Product raw material nomination is still a hurdle. If buyers’ or brands’ fabric sources are not restricted, it will improve product development procedure and cost.

How are you adapting your operations to support quick-turn, small-run orders?

We were already having small-run orders before the pandemic and had special lines for these orders; for this reason, this is nothing new and we could run these orders efficiently already. We have the ability to turn four weeks from purchase order to shipment. During Covid, we just expanded the capacity for accommodating these orders.

In this challenging retail environment, how are you working with clients to balance sustainability needs with cost efficiency?

Sustainability is a tag every buyer wants but does not want to pay for it. We have invested heavily in sustainability. We have a fully sustainable laundry while continuing to revamp other areas. The cost remains a challenge that for now is an investment not really supported by customers in monetary terms.

When it comes to quality and compliance, what are the biggest challenges?

Running production in the Covid situation is pretty difficult; with quarantine, absence levels, workplace arrangements, it becomes a major challenge. The garment industry is heavily dependent on a high-quality workforce. For this reason, this was a period of rising quality costs.

▶ DATA FOR REVIEW
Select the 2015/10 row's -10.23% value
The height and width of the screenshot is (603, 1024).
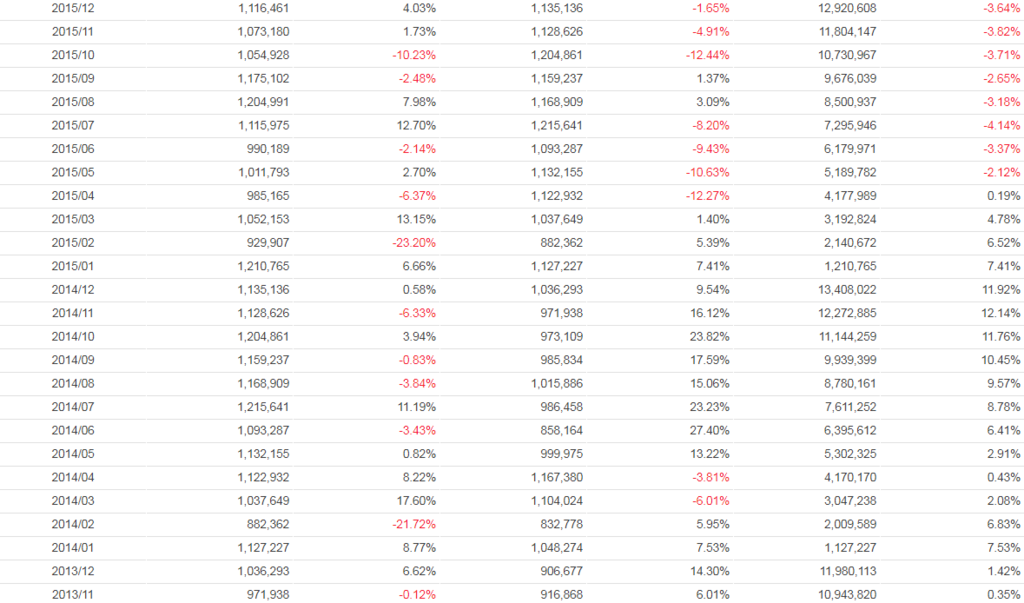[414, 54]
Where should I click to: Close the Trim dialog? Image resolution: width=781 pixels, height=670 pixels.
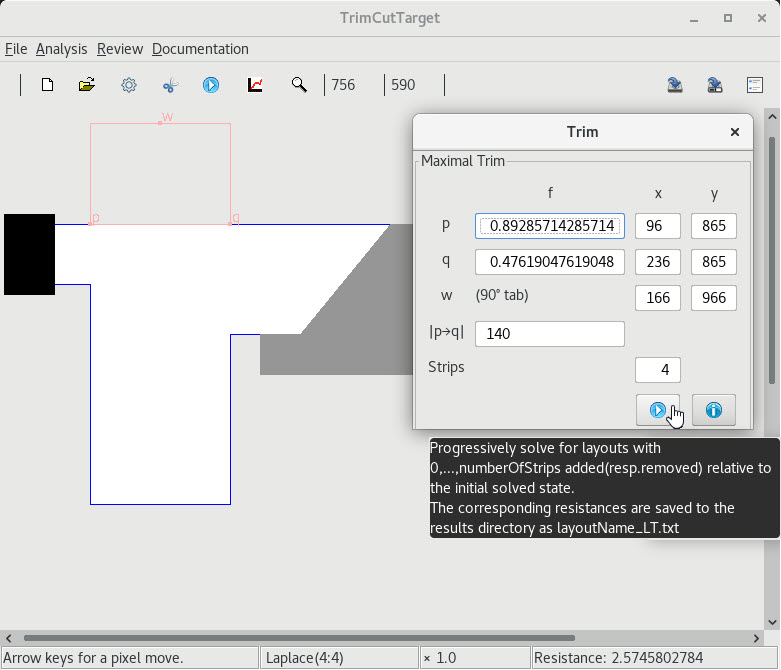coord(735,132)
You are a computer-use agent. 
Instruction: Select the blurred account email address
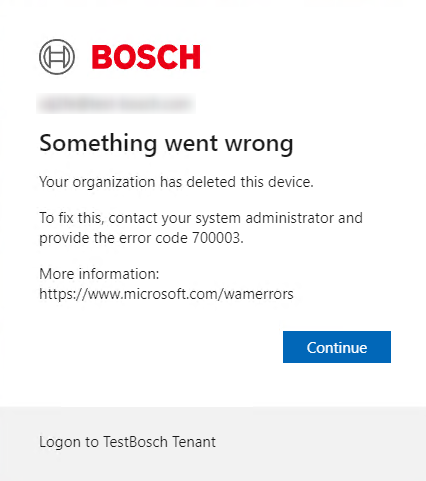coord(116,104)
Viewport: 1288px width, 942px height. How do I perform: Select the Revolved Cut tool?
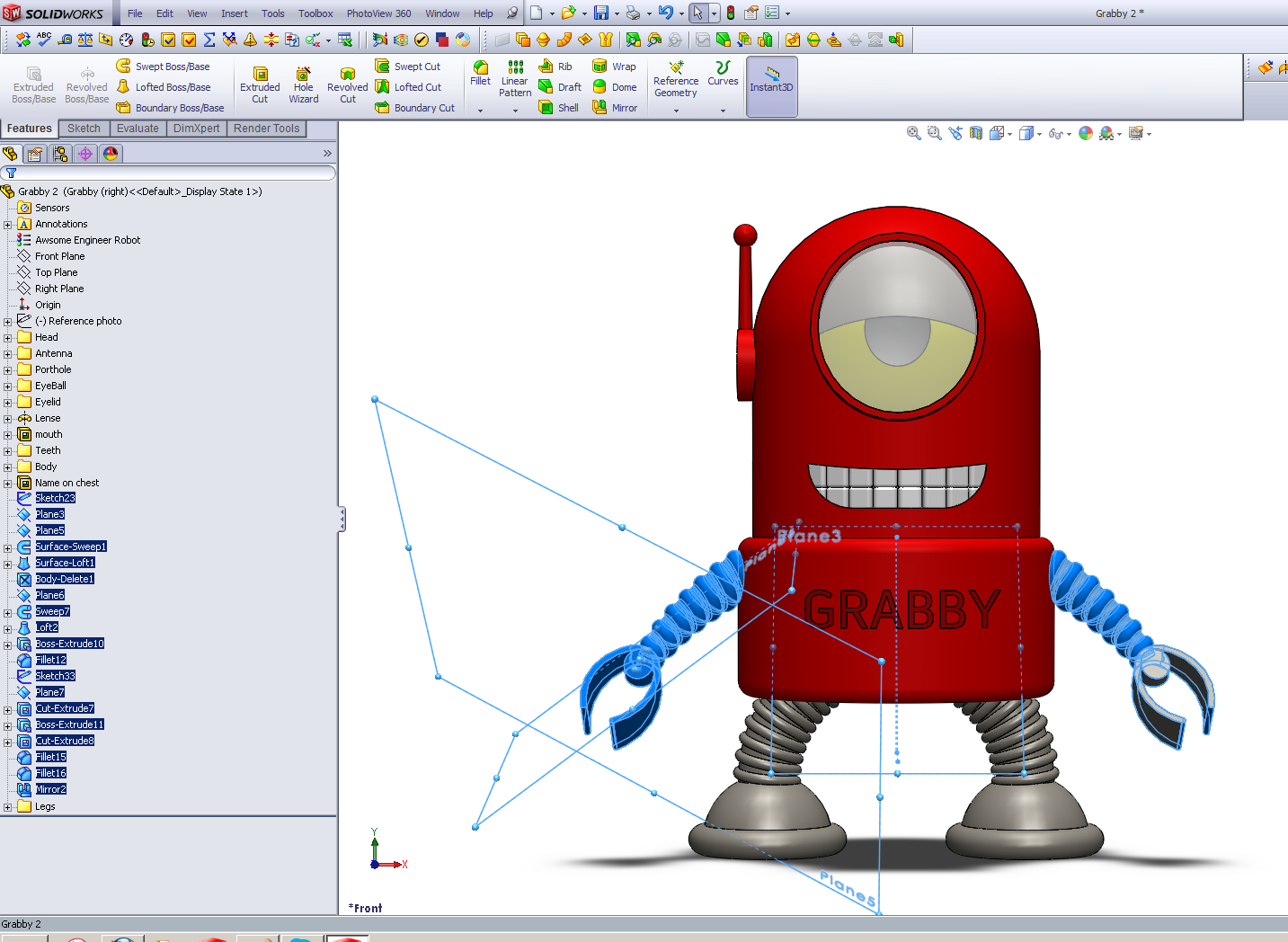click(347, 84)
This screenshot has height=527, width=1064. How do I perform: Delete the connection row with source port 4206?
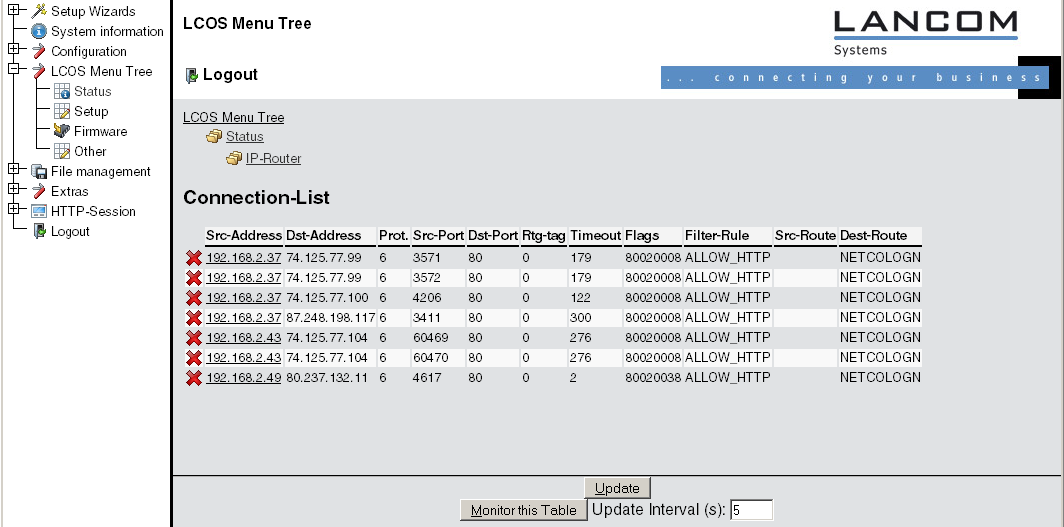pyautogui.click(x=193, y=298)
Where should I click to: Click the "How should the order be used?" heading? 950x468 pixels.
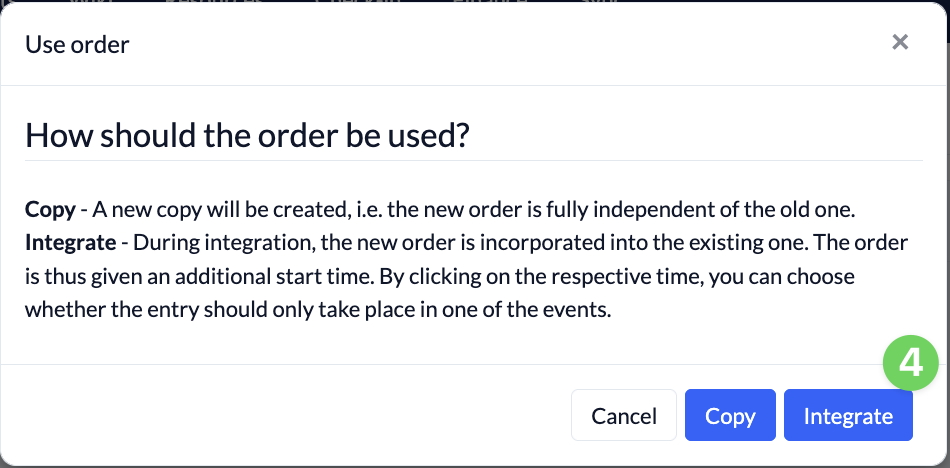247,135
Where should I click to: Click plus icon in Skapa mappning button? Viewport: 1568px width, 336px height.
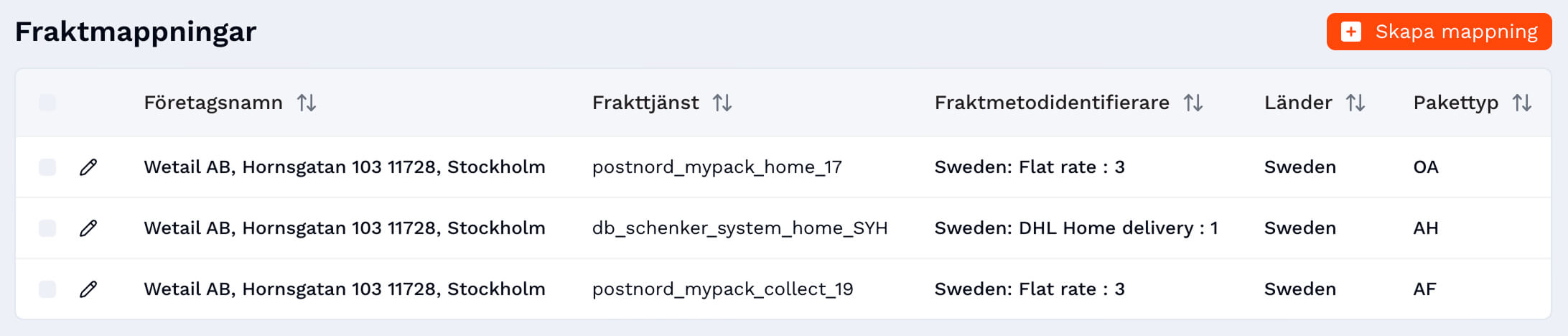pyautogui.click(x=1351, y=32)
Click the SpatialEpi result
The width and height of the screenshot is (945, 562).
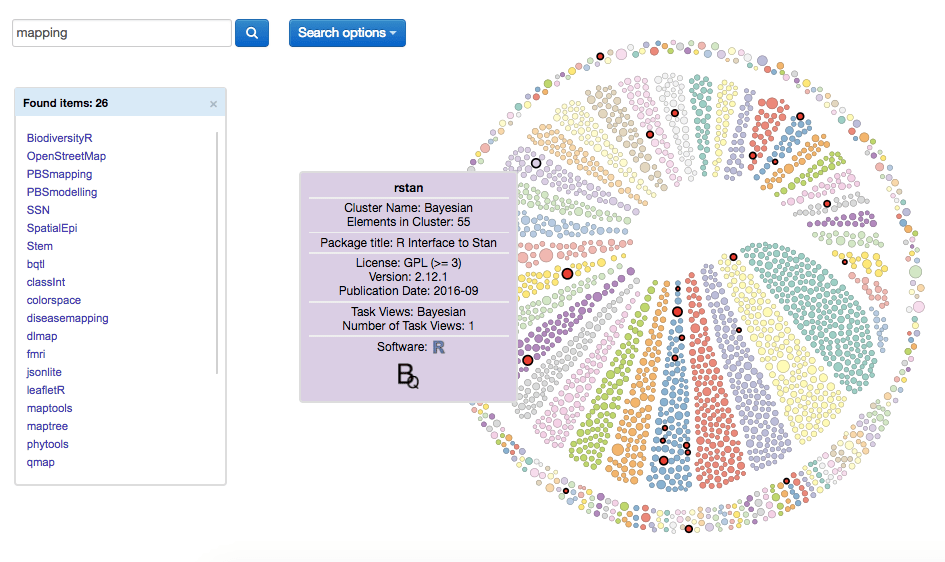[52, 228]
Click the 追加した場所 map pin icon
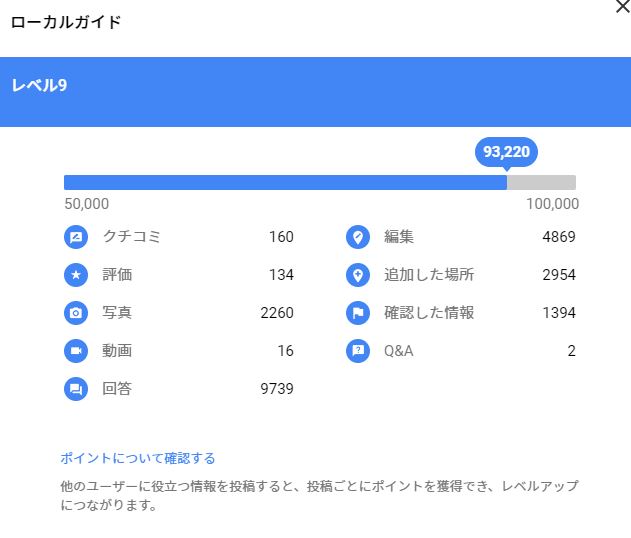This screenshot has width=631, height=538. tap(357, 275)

▶ GOAL OF THE EXERCISE
Translate this sentence from the interview on garment manufacturing into Spanish: "The garment industry is heavily dependent on a high-quality workforce." The items are unrelated to the interview on garment manufacturing and stand as separate material.

▶ EXERCISE RESULT
La industria de la confección depende en gran medida de una mano de obra de alta calidad.